Problem: Copy word for word the part of the article about Uchenna Nwosu from "Hours earlier, Nwosu" up to and including "sent him home.".

+++ Supplied text +++

Uchenna Nwosu stared wistfully out the window of an Amtrak train bound for Los Angeles, as the landscape blurred helplessly past. He’d never felt so alone. It was December 2014, and the 17-year-old USC linebacker couldn’t help but wonder if he’d squandered his football career before it even started.
Hours earlier, Nwosu was with his teammates in San Diego, preparing for the Holiday Bowl. It had been a disheartening first season, and he questioned whether things would get better. Backing up Su’a Cravens, Nwosu barely played as a freshman. When he did see the field, his temper often got the best of him.
And in San Diego, those frustrations finally reached a boiling point. An argument with a teammate escalated into a physical confrontation. Coaches got wind of the incident and sent him home.
Nwosu, by his own description, had always been a hot-head. In school, he misbehaved, routinely landing himself in detention. His parents once took him to a doctor, worried he might need medication to tamp down his energy.
“I was on a path of destruction,” he remembers.
But no punishment scared him quite like that painful train ride home from San Diego. As USC outdueled Nebraska in a thrilling Holiday Bowl days later, he couldn’t bare to watch. The next semester, as his future hung in the balance, he didn’t enroll in classes.
Three years later, as Nwosu has emerged as a pass-swatting, edge-rushing, nightmare-inducing force on USC’s defense, the linebacker looks back on that freshman mistake with a different perspective. That train ride, he describes, was “a turning point”. Not just in his football career. But in his life.
“It made me grow up,” Nwosu says.
Ask anyone — parents, coaches, teammates — and they’ll agree: This Nwosu is entirely different from the fiery freshman with the hairpin trigger.
He is unflinchingly respectful. He has an interest in politics, something he never would’ve bothered with as a reckless 17-year-old.

+++ Entries provided +++

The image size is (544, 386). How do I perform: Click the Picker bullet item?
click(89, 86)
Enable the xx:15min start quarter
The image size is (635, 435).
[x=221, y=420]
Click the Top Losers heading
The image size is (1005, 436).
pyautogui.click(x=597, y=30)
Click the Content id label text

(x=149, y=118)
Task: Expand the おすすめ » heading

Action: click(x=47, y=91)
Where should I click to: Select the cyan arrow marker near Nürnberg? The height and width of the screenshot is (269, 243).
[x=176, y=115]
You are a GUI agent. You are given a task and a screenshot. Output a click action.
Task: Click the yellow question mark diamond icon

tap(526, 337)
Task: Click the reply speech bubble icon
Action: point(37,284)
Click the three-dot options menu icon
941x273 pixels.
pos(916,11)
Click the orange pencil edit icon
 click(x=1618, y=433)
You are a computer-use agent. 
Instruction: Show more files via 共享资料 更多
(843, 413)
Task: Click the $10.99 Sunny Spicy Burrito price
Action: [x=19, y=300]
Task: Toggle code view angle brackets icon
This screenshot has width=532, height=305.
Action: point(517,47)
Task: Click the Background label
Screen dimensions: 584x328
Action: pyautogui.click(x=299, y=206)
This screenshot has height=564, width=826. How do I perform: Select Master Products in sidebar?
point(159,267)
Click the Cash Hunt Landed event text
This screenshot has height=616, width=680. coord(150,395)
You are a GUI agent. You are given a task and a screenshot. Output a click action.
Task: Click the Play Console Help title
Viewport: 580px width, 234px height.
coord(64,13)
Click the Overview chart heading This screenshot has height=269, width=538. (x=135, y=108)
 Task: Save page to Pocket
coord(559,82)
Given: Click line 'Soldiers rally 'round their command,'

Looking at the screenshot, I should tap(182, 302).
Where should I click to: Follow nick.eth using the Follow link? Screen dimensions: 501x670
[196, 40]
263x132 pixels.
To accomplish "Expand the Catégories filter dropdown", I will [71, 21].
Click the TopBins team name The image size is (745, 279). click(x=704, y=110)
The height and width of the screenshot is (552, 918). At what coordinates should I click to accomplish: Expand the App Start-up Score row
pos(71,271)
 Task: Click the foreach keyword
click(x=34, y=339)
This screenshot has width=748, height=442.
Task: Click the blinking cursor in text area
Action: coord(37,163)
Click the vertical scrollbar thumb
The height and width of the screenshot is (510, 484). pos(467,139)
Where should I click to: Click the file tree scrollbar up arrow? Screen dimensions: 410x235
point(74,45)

+++

Response area:
Hours earlier, Nwosu was with his teammates in San Diego, preparing for the Holiday Bowl. It had been a disheartening first season, and he questioned whether things would get better. Backing up Su’a Cravens, Nwosu barely played as a freshman. When he did see the field, his temper often got the best of him.
And in San Diego, those frustrations finally reached a boiling point. An argument with a teammate escalated into a physical confrontation. Coaches got wind of the incident and sent him home.